▶ **Data shown**:
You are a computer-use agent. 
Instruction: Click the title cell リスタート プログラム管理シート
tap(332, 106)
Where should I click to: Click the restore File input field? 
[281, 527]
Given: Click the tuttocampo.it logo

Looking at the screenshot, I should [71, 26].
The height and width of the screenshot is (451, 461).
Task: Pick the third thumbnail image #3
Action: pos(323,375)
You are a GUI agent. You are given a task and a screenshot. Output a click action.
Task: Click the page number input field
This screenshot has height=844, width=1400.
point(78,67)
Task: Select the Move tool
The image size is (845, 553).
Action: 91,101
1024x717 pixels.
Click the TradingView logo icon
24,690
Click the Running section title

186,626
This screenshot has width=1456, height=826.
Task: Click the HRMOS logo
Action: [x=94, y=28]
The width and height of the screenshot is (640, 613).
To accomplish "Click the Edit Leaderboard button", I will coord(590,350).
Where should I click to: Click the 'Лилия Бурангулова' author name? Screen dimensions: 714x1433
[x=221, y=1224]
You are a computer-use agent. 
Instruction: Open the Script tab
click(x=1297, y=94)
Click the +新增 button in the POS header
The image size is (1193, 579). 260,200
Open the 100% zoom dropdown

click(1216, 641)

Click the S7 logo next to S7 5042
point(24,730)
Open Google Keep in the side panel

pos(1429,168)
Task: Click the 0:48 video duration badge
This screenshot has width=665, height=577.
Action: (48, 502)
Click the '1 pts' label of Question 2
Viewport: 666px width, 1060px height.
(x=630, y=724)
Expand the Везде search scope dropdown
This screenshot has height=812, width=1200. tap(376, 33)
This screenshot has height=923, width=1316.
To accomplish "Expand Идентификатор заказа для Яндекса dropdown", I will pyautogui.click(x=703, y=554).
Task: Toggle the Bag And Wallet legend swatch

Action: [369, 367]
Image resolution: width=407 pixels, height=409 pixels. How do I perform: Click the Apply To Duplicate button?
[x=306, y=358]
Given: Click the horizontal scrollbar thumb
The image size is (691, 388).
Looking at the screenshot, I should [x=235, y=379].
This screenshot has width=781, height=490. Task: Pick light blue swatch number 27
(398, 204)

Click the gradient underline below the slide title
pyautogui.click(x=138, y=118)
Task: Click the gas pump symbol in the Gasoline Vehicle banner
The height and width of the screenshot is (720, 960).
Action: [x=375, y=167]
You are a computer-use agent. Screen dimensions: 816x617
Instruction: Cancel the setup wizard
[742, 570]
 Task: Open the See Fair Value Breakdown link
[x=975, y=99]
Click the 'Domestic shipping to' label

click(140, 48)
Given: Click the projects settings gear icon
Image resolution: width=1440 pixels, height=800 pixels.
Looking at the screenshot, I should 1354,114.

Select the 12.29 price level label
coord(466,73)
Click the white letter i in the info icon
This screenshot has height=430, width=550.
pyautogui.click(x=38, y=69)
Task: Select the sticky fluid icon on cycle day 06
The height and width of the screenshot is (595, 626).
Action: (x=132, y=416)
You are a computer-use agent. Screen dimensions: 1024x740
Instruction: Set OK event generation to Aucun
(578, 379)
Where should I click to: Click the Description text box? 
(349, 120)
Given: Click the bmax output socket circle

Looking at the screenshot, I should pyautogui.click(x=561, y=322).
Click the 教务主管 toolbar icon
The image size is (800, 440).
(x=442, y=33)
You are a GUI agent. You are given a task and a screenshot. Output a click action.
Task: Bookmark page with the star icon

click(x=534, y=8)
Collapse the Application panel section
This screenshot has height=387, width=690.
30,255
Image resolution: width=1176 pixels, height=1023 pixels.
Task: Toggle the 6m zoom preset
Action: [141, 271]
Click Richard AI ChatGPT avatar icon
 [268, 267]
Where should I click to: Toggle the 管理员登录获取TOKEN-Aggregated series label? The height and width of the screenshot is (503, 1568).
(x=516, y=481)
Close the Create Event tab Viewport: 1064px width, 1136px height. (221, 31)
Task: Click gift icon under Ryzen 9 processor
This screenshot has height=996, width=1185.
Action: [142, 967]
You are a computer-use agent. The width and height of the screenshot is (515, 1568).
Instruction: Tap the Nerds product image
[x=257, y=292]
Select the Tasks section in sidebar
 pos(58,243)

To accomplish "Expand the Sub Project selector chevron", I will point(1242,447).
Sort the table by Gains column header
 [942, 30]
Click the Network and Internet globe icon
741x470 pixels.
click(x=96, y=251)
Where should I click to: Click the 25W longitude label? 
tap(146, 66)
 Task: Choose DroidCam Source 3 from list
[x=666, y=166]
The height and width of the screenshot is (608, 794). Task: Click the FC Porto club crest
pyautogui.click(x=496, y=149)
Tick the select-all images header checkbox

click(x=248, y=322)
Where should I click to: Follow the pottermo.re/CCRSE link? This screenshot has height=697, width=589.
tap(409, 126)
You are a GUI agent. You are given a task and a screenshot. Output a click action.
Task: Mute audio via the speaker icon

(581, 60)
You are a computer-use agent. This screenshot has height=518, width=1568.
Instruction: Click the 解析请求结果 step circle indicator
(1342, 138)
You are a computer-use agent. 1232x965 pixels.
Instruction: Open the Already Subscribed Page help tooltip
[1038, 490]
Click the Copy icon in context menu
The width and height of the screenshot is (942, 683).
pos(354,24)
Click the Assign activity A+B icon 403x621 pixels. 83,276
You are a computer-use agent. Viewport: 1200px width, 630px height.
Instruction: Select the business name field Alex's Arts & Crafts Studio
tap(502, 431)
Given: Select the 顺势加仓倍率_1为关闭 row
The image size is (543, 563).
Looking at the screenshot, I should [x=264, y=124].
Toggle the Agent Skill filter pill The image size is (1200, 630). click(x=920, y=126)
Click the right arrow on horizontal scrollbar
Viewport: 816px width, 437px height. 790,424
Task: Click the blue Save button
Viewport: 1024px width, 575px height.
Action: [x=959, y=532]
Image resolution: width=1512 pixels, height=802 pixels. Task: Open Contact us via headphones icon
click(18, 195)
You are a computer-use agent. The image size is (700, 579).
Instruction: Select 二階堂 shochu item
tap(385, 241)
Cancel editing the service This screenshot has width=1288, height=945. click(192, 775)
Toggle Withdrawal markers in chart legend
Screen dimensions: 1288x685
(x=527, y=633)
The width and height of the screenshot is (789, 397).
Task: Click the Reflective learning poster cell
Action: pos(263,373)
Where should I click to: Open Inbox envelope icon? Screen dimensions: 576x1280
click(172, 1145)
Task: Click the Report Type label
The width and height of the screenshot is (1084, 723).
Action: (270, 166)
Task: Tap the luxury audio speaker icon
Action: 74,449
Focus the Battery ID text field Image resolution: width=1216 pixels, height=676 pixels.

▶ **Directions for this task**: Please recast every line of the records above as a Markdown table with two columns, Row and Record, one line per row, skipping any blank lines.

▶ **Answer to this task**:
| Row | Record |
|---|---|
| 1 | You are a computer-use agent.  |
| 2 | Instruction: Click the title cell リスタート プログラム管理シート |
| 3 | tap(332, 106) |
| 4 | Where should I click to: Click the restore File input field?  |
| 5 | [281, 527] |
| 6 | Given: Click the tuttocampo.it logo |
| 7 | Looking at the screenshot, I should [71, 26]. |
| 8 | The height and width of the screenshot is (451, 461). |
| 9 | Task: Pick the third thumbnail image #3 |
| 10 | Action: pos(323,375) |
| 11 | You are a GUI agent. You are given a task and a screenshot. Output a click action. |
| 12 | Task: Click the page number input field |
| 13 | This screenshot has height=844, width=1400. |
| 14 | point(78,67) |
| 15 | Task: Select the Move tool |
| 16 | The image size is (845, 553). |
| 17 | Action: 91,101 |
| 18 | 1024x717 pixels. |
| 19 | Click the TradingView logo icon |
| 20 | 24,690 |
| 21 | Click the Running section title |
| 22 | 186,626 |
| 23 | This screenshot has width=1456, height=826. |
| 24 | Task: Click the HRMOS logo |
| 25 | Action: [x=94, y=28] |
| 26 | The width and height of the screenshot is (640, 613). |
| 27 | To accomplish "Click the Edit Leaderboard button", I will coord(590,350). |
| 28 | Where should I click to: Click the 'Лилия Бурангулова' author name? Screen dimensions: 714x1433 |
| 29 | [x=221, y=1224] |
| 30 | You are a computer-use agent.  |
| 31 | Instruction: Open the Script tab |
| 32 | click(x=1297, y=94) |
| 33 | Click the +新增 button in the POS header |
| 34 | The image size is (1193, 579). 260,200 |
| 35 | Open the 100% zoom dropdown |
| 36 | click(1216, 641) |
| 37 | Click the S7 logo next to S7 5042 |
| 38 | point(24,730) |
| 39 | Open Google Keep in the side panel |
| 40 | pos(1429,168) |
| 41 | Task: Click the 0:48 video duration badge |
| 42 | This screenshot has width=665, height=577. |
| 43 | Action: (48, 502) |
| 44 | Click the '1 pts' label of Question 2 |
| 45 | Viewport: 666px width, 1060px height. |
| 46 | (x=630, y=724) |
| 47 | Expand the Везде search scope dropdown |
| 48 | This screenshot has height=812, width=1200. tap(376, 33) |
| 49 | This screenshot has height=923, width=1316. |
| 50 | To accomplish "Expand Идентификатор заказа для Яндекса dropdown", I will pyautogui.click(x=703, y=554). |
| 51 | Task: Toggle the Bag And Wallet legend swatch |
| 52 | Action: [369, 367] |
| 53 | Image resolution: width=407 pixels, height=409 pixels. How do I perform: Click the Apply To Duplicate button? |
| 54 | [x=306, y=358] |
| 55 | Given: Click the horizontal scrollbar thumb |
| 56 | The image size is (691, 388). |
| 57 | Looking at the screenshot, I should [x=235, y=379]. |
| 58 | This screenshot has width=781, height=490. Task: Pick light blue swatch number 27 |
| 59 | (398, 204) |
| 60 | Click the gradient underline below the slide title |
| 61 | pyautogui.click(x=138, y=118) |
| 62 | Task: Click the gas pump symbol in the Gasoline Vehicle banner |
| 63 | The height and width of the screenshot is (720, 960). |
| 64 | Action: [x=375, y=167] |
| 65 | You are a computer-use agent. Screen dimensions: 816x617 |
| 66 | Instruction: Cancel the setup wizard |
| 67 | [742, 570] |
| 68 |  Task: Open the See Fair Value Breakdown link |
| 69 | [x=975, y=99] |
| 70 | Click the 'Domestic shipping to' label |
| 71 | click(140, 48) |
| 72 | Given: Click the projects settings gear icon |
| 73 | Image resolution: width=1440 pixels, height=800 pixels. |
| 74 | Looking at the screenshot, I should 1354,114. |
| 75 | Select the 12.29 price level label |
| 76 | coord(466,73) |
| 77 | Click the white letter i in the info icon |
| 78 | This screenshot has height=430, width=550. |
| 79 | pyautogui.click(x=38, y=69) |
| 80 | Task: Select the sticky fluid icon on cycle day 06 |
| 81 | The height and width of the screenshot is (595, 626). |
| 82 | Action: (x=132, y=416) |
| 83 | You are a computer-use agent. Screen dimensions: 1024x740 |
| 84 | Instruction: Set OK event generation to Aucun |
| 85 | (578, 379) |
| 86 | Where should I click to: Click the Description text box?  |
| 87 | (349, 120) |
| 88 | Given: Click the bmax output socket circle |
| 89 | Looking at the screenshot, I should pyautogui.click(x=561, y=322). |
| 90 | Click the 教务主管 toolbar icon |
| 91 | The image size is (800, 440). |
| 92 | (x=442, y=33) |
| 93 | You are a GUI agent. You are given a task and a screenshot. Output a click action. |
| 94 | Task: Bookmark page with the star icon |
| 95 | click(x=534, y=8) |
| 96 | Collapse the Application panel section |
| 97 | This screenshot has height=387, width=690. |
| 98 | 30,255 |
| 99 | Image resolution: width=1176 pixels, height=1023 pixels. |
| 100 | Task: Toggle the 6m zoom preset |
| 101 | Action: [141, 271] |
| 102 | Click Richard AI ChatGPT avatar icon |
| 103 |  [268, 267] |
| 104 | Where should I click to: Toggle the 管理员登录获取TOKEN-Aggregated series label? The height and width of the screenshot is (503, 1568). |
| 105 | (x=516, y=481) |
| 106 | Close the Create Event tab Viewport: 1064px width, 1136px height. (221, 31) |
| 107 | Task: Click gift icon under Ryzen 9 processor |
| 108 | This screenshot has height=996, width=1185. |
| 109 | Action: [142, 967] |
| 110 | You are a computer-use agent. The width and height of the screenshot is (515, 1568). |
| 111 | Instruction: Tap the Nerds product image |
| 112 | [x=257, y=292] |
| 113 | Select the Tasks section in sidebar |
| 114 |  pos(58,243) |
| 115 | To accomplish "Expand the Sub Project selector chevron", I will point(1242,447). |
| 116 | Sort the table by Gains column header |
| 117 |  [942, 30] |
| 118 | Click the Network and Internet globe icon |
| 119 | 741x470 pixels. |
| 120 | click(x=96, y=251) |
| 121 | Where should I click to: Click the 25W longitude label?  |
| 122 | tap(146, 66) |
| 123 |  Task: Choose DroidCam Source 3 from list |
| 124 | [x=666, y=166] |
| 125 | The height and width of the screenshot is (608, 794). Task: Click the FC Porto club crest |
| 126 | pyautogui.click(x=496, y=149) |
| 127 | Tick the select-all images header checkbox |
| 128 | click(x=248, y=322) |
| 129 | Where should I click to: Follow the pottermo.re/CCRSE link? This screenshot has height=697, width=589. |
| 130 | tap(409, 126) |
| 131 | You are a GUI agent. You are given a task and a screenshot. Output a click action. |
| 132 | Task: Mute audio via the speaker icon |
| 133 | (581, 60) |
| 134 | You are a computer-use agent. This screenshot has height=518, width=1568. |
| 135 | Instruction: Click the 解析请求结果 step circle indicator |
| 136 | (1342, 138) |
| 137 | You are a computer-use agent. 1232x965 pixels. |
| 138 | Instruction: Open the Already Subscribed Page help tooltip |
| 139 | [1038, 490] |
| 140 | Click the Copy icon in context menu |
| 141 | The width and height of the screenshot is (942, 683). |
| 142 | pos(354,24) |
| 143 | Click the Assign activity A+B icon 403x621 pixels. 83,276 |
| 144 | You are a computer-use agent. Viewport: 1200px width, 630px height. |
| 145 | Instruction: Select the business name field Alex's Arts & Crafts Studio |
| 146 | tap(502, 431) |
| 147 | Given: Select the 顺势加仓倍率_1为关闭 row |
| 148 | The image size is (543, 563). |
| 149 | Looking at the screenshot, I should [x=264, y=124]. |
| 150 | Toggle the Agent Skill filter pill The image size is (1200, 630). click(x=920, y=126) |
| 151 | Click the right arrow on horizontal scrollbar |
| 152 | Viewport: 816px width, 437px height. 790,424 |
| 153 | Task: Click the blue Save button |
| 154 | Viewport: 1024px width, 575px height. |
| 155 | Action: [x=959, y=532] |
| 156 | Image resolution: width=1512 pixels, height=802 pixels. Task: Open Contact us via headphones icon |
| 157 | click(18, 195) |
| 158 | You are a computer-use agent. The image size is (700, 579). |
| 159 | Instruction: Select 二階堂 shochu item |
| 160 | tap(385, 241) |
| 161 | Cancel editing the service This screenshot has width=1288, height=945. click(192, 775) |
| 162 | Toggle Withdrawal markers in chart legend |
| 163 | Screen dimensions: 1288x685 |
| 164 | (x=527, y=633) |
| 165 | The width and height of the screenshot is (789, 397). |
| 166 | Task: Click the Reflective learning poster cell |
| 167 | Action: pos(263,373) |
| 168 | Where should I click to: Open Inbox envelope icon? Screen dimensions: 576x1280 |
| 169 | click(172, 1145) |
| 170 | Task: Click the Report Type label |
| 171 | The width and height of the screenshot is (1084, 723). |
| 172 | Action: (270, 166) |
| 173 | Task: Tap the luxury audio speaker icon |
| 174 | Action: 74,449 |
| 175 | Focus the Battery ID text field Image resolution: width=1216 pixels, height=676 pixels. |